[GIVEN TASK] Continue the article on whether Britain really had a consumer boom, starting right after its final paragraph.

Saturday, June 20, 2009

Cutting question - Consumer Boom?

By Andrew Bounds and Chris Giles

Published: June 16 2009 03:00 Financial Times p 7

As Britain's recession bit over the winter, the country became obsessed with finding someone or something to blame. Greedy bankers, addicted to taking risks and paying themselves lavish sums, took much of the flak, as did hapless financial regulators who failed to react to the danger signs.

But fingers were also pointed at ordinary households: Britons had become hooked on material consumption, fuelled by debt and rising house prices. People flocked to the "Together" range of mortgages from Northern Rock, which offered loans of up to 125 per cent of a property's value until the lender ignominiously failed. London's house prices and luxury shopping boomed on the back of big City bonuses. It was unsustainable and, as economists like to say, things that are unsustainable do not last.

But as Britain starts to enjoy its new sport of spotting the green shoots of economic growth sprout up (and seeing whether they will wither), was it all the standard story of consumer boom followed by inevitable comeuppance? Once you get past the anecdotes, the evidence is against that.

One good place to start is a comparison with the 1980s, when no one doubts Britain's consumers went shopping crazy. As a share of gross domestic product, household consumption rose by almost 2 percentage points, with the big boom between 1985 and 1988, when it reached 60.5 per cent of GDP. In comparison, for all the talk of shop-till-you-drop consumers bashing their credit cards, consumption this decade has fallen as a share of GDP by 1.3 points, with declines even during the supposed consumer boom years of 2006-07.

In this decade, the price of imports, particularly from China, has gone down - so people can feel happier about falling consumption. But this underscores the data findings that households did not go on some dreadful borrowing and spending binge. Based on this and other evidence, economists such as Ben Broadbent of Goldman Sachs become agitated, saying: "I just don't understand why people persist in saying there was a consumption boom - there just wasn't."

But the popular belief, also stoked by many economists and officials, remains that consumption has boomed and that is the prime cause of unsustainability in the economy. The rise in household debt to 160 per cent of disposable income, from 100 per cent in 2000, has to unwind, says Andrew Bridgden of Fathom Financial Consulting, and if that happened gradually, "then growth in consumption would be subdued, perhaps close to zero, for the next 10 years".

The International Monetary Fund last month sang from the same hymn sheet in its annual survey of the British economy. "The high level of household indebtedness constrains the pace of economic recovery," it concluded, at the same time fretting about weaknesses in banks.

Mervyn King, the Bank of England governor, came close to the same interpretation of the feebleness of household finances and the resulting sluggish outlook when presenting the central bank's latest inflation report. "In the light of the state of balance sheets, especially in the financial sector, the [Monetary Policy] Committee judges that the risks are weighted towards a relatively slow and protracted recovery," he said.

[MATERIAL PROVIDED]
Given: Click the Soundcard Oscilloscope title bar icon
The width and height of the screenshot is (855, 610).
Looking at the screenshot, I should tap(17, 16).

[OUTPUT BELOW]
The dispute about the fragility of household finances stems from a legitimate fear, underscored by a plunging household savings rate in 2006-07, that households were living well beyond their means. The savings rate even briefly turned negative at the start of 2008, fuelling concerns about overconsumption among households and the inevitable retrenchment to come.

But a closer look shows the main reason for the savings drop appears to be that as inflation rose over that period, so did households' bills and spending. Consumers did not cut other items much, sensing the rise in prices was temporary - which turned out to be the case. Subsequently, incomes rose faster than expenditure, bringing the savings ratio back to 4.8 per cent, a level no different from a decade earlier. Though households could decide to retrench, the evidence that they will is so far rather thin.

But as so often with aggregate data, the real behavioural response of households is difficult to infer from the figures because so many things are going on. This is where microeconomic evidence can help - and this year, evidence has accumulated to suggest that there was indeed no housing-fuelled consumption boom.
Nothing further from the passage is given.